En observant les trois grandes zones ayant testé ces politiques accommodantes, la première évidence ne fait qu’apporter de l’eau au moulin de leurs détracteurs : que ce soit au Japon, en Europe ou aux Etats-Unis, ces stratégies innovantes ont réussi à augmenter la masse monétaire mais la vélocité(3) de la monnaie a tant baissé – contre toute attente – que l’impact sur les prix a été l’inverse de celui escompté. A contrario, en regardant les valorisations des entreprises américaines, on peut supputer que Dow Jones et Standard and Poor’s auront bien profité de ces liquidités abondantes. Dans quelle proportion ? Ou, pour poser la question autrement : « Que vaudraient les marchés sans l’aide de la Fed ? »

Une manière de répondre serait – comme l’ont fait récemment deux économistes de la Fed(4) – de calculer simplement quelle aurait été la performance des marchés américains en remplaçant la performance des journées de meeting de la Fed par une performance moyenne de la période. La conclusion est étonnante : jusqu’en 1985, un marché avec ou sans Fed meeting aurait connu la même performance. A l’inverse, depuis cette date, un marché où l’on aurait remplacé des performances des journées de Fed meeting par des performances moyennes serait aujourd’hui sur des niveaux moins élevés de 25%. Les mots des banquiers centraux ont donc eu un effet indiscutable sur les multiples boursiers : « Au commencement était le Verbe »… A l’arrivée aussi !

Un découpage plus fin de la période d’observation révèle ensuite que l’effet le plus marqué correspond à la période 2008-2012. C’est assez logique : à l’effet de surprise de 2008 succéda un effet de taille tant ces politiques furent massives. Depuis 2012 en revanche, l’effet s’amenuise nettement, traduisant sans doute l’érosion propre à l’habitude et l’usure d’intervenants qui ont désormais besoin de stimuli de plus en plus rapprochés pour réagir.

**Lignes de données**
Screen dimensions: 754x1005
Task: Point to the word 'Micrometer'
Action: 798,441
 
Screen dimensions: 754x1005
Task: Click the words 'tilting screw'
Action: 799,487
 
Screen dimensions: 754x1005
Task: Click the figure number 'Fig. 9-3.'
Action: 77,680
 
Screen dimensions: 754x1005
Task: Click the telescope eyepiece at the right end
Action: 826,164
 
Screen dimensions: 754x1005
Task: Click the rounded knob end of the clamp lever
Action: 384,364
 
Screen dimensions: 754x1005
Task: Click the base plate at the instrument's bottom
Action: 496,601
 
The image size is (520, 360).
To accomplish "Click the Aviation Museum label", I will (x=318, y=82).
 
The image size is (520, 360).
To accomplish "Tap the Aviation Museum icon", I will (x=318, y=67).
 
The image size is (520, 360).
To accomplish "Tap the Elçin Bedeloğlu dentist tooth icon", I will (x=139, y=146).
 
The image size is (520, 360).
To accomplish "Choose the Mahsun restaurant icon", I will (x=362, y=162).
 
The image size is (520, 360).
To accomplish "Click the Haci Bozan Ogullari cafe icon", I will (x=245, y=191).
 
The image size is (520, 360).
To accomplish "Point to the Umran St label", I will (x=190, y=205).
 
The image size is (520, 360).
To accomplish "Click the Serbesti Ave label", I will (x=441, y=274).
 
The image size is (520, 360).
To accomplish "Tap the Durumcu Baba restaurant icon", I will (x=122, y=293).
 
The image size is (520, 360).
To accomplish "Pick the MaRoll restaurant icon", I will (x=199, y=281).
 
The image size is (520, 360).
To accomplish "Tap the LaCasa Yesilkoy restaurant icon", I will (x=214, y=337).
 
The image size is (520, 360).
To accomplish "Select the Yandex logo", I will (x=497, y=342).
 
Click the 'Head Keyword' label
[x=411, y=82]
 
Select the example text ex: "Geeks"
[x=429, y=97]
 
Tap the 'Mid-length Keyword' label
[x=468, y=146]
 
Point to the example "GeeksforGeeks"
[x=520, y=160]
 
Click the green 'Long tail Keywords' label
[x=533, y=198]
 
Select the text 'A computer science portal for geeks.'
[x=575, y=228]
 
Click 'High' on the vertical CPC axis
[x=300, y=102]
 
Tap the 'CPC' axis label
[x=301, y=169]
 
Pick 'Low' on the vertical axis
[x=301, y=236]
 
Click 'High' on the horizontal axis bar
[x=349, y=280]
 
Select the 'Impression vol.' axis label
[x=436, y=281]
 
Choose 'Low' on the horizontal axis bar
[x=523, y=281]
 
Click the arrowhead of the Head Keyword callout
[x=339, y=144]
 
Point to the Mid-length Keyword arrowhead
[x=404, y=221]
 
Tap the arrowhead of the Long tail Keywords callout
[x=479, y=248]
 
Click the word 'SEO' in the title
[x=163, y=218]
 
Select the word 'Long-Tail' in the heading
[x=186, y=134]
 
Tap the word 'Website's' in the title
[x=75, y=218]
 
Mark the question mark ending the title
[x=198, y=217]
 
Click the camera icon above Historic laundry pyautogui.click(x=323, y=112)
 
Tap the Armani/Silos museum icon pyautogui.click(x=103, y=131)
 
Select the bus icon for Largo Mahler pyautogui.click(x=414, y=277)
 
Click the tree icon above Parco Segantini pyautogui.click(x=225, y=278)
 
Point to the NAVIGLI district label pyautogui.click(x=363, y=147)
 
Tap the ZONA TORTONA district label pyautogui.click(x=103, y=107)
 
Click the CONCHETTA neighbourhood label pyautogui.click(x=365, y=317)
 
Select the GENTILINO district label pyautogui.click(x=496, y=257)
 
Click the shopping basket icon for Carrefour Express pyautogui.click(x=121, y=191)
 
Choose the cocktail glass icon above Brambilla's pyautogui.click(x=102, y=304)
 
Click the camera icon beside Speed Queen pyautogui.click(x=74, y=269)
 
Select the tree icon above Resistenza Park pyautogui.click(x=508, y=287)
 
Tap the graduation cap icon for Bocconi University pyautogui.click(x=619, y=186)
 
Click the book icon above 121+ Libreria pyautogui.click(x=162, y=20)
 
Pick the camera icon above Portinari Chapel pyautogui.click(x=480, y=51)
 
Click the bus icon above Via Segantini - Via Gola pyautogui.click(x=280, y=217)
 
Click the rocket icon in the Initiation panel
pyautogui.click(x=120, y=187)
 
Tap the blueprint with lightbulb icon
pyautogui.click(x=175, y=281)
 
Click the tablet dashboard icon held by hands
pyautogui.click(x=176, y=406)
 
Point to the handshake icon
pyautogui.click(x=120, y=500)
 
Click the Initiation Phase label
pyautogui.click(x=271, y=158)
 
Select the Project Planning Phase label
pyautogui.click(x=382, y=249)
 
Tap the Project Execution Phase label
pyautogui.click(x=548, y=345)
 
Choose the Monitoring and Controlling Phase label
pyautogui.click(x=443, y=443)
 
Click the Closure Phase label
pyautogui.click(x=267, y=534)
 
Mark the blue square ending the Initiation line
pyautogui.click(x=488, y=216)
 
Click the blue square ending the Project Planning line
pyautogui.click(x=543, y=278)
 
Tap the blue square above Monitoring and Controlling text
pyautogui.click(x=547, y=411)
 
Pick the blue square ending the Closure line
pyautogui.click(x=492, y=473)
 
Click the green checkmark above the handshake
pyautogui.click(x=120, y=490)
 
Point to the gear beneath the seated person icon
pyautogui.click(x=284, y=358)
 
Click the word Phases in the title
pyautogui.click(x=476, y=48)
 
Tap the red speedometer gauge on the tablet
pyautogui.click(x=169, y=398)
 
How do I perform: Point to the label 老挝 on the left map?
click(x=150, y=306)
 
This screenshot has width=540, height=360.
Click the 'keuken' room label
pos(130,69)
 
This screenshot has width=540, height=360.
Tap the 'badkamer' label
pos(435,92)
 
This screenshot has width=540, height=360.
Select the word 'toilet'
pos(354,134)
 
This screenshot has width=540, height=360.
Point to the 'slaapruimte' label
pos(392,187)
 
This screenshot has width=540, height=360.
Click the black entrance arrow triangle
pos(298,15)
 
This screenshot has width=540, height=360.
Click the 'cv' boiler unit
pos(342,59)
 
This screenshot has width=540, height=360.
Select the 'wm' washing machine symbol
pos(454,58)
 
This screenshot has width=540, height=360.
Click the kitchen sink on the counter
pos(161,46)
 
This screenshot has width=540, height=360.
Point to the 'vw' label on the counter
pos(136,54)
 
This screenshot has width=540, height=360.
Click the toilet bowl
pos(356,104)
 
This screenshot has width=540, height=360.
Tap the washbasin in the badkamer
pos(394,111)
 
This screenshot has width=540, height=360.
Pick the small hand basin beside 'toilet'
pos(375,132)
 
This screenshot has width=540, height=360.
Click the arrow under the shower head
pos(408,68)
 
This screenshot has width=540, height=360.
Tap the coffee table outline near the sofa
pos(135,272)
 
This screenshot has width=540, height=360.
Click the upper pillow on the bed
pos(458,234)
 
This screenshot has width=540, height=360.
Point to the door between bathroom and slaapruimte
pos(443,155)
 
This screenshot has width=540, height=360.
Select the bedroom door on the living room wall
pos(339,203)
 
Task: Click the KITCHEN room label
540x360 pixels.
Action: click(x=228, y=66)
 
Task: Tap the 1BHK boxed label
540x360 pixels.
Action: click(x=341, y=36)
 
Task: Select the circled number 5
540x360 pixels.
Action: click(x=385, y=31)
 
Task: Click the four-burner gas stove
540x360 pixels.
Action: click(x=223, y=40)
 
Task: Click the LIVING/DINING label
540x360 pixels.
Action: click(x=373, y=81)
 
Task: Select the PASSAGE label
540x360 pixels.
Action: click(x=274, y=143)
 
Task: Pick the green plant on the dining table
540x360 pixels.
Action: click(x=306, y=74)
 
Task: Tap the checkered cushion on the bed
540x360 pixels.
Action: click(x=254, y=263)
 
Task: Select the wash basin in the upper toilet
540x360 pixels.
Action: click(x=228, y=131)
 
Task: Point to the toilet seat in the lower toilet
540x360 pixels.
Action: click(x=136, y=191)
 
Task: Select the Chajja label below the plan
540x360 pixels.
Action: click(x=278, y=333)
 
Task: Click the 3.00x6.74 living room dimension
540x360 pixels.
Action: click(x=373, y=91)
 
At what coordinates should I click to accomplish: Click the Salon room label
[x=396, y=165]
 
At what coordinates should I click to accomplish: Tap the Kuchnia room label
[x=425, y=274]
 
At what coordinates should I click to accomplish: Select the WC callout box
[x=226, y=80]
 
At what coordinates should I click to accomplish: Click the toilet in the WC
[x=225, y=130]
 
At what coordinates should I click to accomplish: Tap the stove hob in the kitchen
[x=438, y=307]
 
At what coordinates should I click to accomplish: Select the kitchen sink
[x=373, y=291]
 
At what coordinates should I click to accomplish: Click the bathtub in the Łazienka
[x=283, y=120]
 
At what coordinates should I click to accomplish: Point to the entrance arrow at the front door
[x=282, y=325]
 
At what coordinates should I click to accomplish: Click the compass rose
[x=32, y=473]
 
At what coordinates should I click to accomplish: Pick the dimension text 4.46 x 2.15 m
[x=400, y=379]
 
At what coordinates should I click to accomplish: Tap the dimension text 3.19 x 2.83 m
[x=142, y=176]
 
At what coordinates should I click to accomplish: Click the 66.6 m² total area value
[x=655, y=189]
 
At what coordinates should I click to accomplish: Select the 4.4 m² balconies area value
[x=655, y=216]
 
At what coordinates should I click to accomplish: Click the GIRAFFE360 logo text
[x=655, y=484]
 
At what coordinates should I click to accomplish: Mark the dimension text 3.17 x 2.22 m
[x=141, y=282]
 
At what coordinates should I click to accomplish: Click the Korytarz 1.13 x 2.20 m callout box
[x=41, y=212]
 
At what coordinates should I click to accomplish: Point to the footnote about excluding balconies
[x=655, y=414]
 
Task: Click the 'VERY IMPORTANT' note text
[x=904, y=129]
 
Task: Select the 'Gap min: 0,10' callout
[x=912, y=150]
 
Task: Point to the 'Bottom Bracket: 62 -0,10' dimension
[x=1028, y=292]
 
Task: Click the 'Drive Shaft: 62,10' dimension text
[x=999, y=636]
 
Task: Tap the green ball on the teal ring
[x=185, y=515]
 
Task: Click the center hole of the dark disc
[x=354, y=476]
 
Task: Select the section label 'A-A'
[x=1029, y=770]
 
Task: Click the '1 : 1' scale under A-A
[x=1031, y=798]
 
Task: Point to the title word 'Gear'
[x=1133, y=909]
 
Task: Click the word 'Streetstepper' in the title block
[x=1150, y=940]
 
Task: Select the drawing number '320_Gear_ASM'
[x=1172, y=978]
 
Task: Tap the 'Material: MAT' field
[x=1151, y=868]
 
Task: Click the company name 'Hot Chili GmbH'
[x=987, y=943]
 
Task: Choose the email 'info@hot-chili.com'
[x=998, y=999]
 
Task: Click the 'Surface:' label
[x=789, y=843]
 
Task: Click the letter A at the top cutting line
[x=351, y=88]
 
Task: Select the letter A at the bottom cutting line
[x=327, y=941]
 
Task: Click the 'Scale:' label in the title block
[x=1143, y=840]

**Exercice à faire**
Recopiez tel quel le passage du texte fourni qui va de « Une manière de » à « l’arrivée aussi ! ».

**Bonne réponse**
Une manière de répondre serait – comme l’ont fait récemment deux économistes de la Fed(4) – de calculer simplement quelle aurait été la performance des marchés américains en remplaçant la performance des journées de meeting de la Fed par une performance moyenne de la période. La conclusion est étonnante : jusqu’en 1985, un marché avec ou sans Fed meeting aurait connu la même performance. A l’inverse, depuis cette date, un marché où l’on aurait remplacé des performances des journées de Fed meeting par des performances moyennes serait aujourd’hui sur des niveaux moins élevés de 25%. Les mots des banquiers centraux ont donc eu un effet indiscutable sur les multiples boursiers : « Au commencement était le Verbe »… A l’arrivée aussi !